YOUR INSTRUCTIONS — Nothing may be left out or changed. Print every entry.
━━━ SOURCE MATERIAL
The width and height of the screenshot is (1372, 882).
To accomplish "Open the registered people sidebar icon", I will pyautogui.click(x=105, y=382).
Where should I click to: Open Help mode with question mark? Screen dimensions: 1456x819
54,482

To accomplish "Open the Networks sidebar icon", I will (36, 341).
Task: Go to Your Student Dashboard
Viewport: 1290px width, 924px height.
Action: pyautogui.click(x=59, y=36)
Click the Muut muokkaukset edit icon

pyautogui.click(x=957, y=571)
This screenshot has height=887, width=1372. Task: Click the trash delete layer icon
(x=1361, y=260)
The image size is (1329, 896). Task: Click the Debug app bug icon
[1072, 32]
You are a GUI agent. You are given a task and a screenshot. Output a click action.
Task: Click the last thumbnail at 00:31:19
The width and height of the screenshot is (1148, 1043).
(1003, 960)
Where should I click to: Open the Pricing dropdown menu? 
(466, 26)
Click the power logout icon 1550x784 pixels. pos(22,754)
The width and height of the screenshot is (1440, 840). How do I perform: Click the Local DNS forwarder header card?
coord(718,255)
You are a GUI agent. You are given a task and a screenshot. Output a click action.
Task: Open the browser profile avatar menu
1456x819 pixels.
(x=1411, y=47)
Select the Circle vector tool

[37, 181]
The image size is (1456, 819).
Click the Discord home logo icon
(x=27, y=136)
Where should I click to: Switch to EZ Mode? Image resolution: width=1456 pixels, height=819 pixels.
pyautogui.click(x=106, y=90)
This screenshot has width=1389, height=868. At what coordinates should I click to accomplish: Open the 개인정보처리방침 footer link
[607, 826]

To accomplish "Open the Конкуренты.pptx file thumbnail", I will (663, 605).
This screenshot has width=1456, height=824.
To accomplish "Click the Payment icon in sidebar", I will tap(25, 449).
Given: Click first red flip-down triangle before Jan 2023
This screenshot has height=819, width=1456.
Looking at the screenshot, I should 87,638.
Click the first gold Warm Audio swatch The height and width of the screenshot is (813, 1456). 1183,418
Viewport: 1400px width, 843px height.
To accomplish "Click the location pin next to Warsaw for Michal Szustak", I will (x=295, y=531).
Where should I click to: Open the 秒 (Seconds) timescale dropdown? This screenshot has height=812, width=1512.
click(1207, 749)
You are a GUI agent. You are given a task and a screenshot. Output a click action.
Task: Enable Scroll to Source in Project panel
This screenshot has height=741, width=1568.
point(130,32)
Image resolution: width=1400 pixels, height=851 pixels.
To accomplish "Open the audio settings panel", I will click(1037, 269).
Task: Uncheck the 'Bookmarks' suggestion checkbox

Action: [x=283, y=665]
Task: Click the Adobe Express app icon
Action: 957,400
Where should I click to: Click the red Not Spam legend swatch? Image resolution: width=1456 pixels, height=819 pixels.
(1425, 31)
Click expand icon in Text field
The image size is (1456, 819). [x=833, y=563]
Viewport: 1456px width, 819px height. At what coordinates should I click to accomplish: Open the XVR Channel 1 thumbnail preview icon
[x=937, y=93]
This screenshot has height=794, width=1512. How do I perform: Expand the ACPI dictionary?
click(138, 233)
━━━━━━
RESULT OF THE EXERCISE —
The width and height of the screenshot is (1372, 882).
To accomplish "Open the registered people sidebar icon", I will pyautogui.click(x=105, y=382).
Where should I click to: Open Help mode with question mark? Screen dimensions: 1456x819
54,482

To accomplish "Open the Networks sidebar icon", I will (36, 341).
Task: Go to Your Student Dashboard
Viewport: 1290px width, 924px height.
Action: pyautogui.click(x=59, y=36)
Click the Muut muokkaukset edit icon

pyautogui.click(x=957, y=571)
This screenshot has height=887, width=1372. Task: Click the trash delete layer icon
(x=1361, y=260)
The image size is (1329, 896). Task: Click the Debug app bug icon
[1072, 32]
You are a GUI agent. You are given a task and a screenshot. Output a click action.
Task: Click the last thumbnail at 00:31:19
The width and height of the screenshot is (1148, 1043).
(1003, 960)
Where should I click to: Open the Pricing dropdown menu? 
(466, 26)
Click the power logout icon 1550x784 pixels. pos(22,754)
The width and height of the screenshot is (1440, 840). How do I perform: Click the Local DNS forwarder header card?
coord(718,255)
You are a GUI agent. You are given a task and a screenshot. Output a click action.
Task: Open the browser profile avatar menu
1456x819 pixels.
(x=1411, y=47)
Select the Circle vector tool

[37, 181]
The image size is (1456, 819).
Click the Discord home logo icon
(x=27, y=136)
Where should I click to: Switch to EZ Mode? Image resolution: width=1456 pixels, height=819 pixels.
pyautogui.click(x=106, y=90)
This screenshot has width=1389, height=868. At what coordinates should I click to accomplish: Open the 개인정보처리방침 footer link
[607, 826]

To accomplish "Open the Конкуренты.pptx file thumbnail", I will (663, 605).
This screenshot has width=1456, height=824.
To accomplish "Click the Payment icon in sidebar", I will tap(25, 449).
Given: Click first red flip-down triangle before Jan 2023
This screenshot has height=819, width=1456.
Looking at the screenshot, I should 87,638.
Click the first gold Warm Audio swatch The height and width of the screenshot is (813, 1456). 1183,418
Viewport: 1400px width, 843px height.
To accomplish "Click the location pin next to Warsaw for Michal Szustak", I will (x=295, y=531).
Where should I click to: Open the 秒 (Seconds) timescale dropdown? This screenshot has height=812, width=1512.
click(1207, 749)
You are a GUI agent. You are given a task and a screenshot. Output a click action.
Task: Enable Scroll to Source in Project panel
This screenshot has height=741, width=1568.
point(130,32)
Image resolution: width=1400 pixels, height=851 pixels.
To accomplish "Open the audio settings panel", I will click(1037, 269).
Task: Uncheck the 'Bookmarks' suggestion checkbox

Action: [x=283, y=665]
Task: Click the Adobe Express app icon
Action: 957,400
Where should I click to: Click the red Not Spam legend swatch? Image resolution: width=1456 pixels, height=819 pixels.
(1425, 31)
Click expand icon in Text field
The image size is (1456, 819). [x=833, y=563]
Viewport: 1456px width, 819px height. At what coordinates should I click to accomplish: Open the XVR Channel 1 thumbnail preview icon
[x=937, y=93]
This screenshot has height=794, width=1512. How do I perform: Expand the ACPI dictionary?
click(138, 233)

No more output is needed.